■ Assignment: Sort through the entries below and pull out lines containing the word "point".

■ Stored data:
[Start of section]
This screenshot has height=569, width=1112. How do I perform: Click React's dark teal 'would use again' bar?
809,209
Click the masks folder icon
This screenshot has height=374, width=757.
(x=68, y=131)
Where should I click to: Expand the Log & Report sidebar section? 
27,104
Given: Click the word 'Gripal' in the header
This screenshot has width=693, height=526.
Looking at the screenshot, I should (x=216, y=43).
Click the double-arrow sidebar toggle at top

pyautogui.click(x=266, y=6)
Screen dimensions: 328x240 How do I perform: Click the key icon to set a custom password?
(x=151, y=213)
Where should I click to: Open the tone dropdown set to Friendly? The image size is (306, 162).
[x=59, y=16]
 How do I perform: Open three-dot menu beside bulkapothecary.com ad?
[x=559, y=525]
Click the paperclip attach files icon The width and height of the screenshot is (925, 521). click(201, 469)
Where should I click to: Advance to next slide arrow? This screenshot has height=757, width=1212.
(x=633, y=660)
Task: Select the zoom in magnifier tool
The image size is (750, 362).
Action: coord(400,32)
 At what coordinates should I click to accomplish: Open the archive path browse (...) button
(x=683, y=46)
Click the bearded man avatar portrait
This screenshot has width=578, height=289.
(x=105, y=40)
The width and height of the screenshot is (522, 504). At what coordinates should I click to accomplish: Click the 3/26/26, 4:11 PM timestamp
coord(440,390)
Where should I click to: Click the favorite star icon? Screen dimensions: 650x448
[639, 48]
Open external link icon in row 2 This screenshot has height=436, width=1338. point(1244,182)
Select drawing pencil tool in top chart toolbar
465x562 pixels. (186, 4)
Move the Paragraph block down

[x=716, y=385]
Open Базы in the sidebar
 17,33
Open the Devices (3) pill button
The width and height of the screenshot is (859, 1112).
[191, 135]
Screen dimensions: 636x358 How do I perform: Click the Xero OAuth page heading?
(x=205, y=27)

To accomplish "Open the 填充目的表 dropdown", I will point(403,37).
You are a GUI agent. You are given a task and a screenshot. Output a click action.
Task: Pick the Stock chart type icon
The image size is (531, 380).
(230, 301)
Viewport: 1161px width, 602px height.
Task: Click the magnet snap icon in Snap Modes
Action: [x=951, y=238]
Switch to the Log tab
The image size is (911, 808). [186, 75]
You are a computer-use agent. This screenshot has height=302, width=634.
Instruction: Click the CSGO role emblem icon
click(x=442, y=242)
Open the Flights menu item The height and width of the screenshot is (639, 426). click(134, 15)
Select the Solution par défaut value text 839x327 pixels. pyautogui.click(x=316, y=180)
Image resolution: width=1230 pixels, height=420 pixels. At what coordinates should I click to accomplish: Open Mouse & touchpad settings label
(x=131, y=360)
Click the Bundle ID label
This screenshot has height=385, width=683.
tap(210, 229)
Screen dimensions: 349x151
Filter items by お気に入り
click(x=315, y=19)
[End of section]
■ Response to the exercise:
Open external link icon in row 2 This screenshot has height=436, width=1338. point(1244,182)
To accomplish "Open the 填充目的表 dropdown", I will point(403,37).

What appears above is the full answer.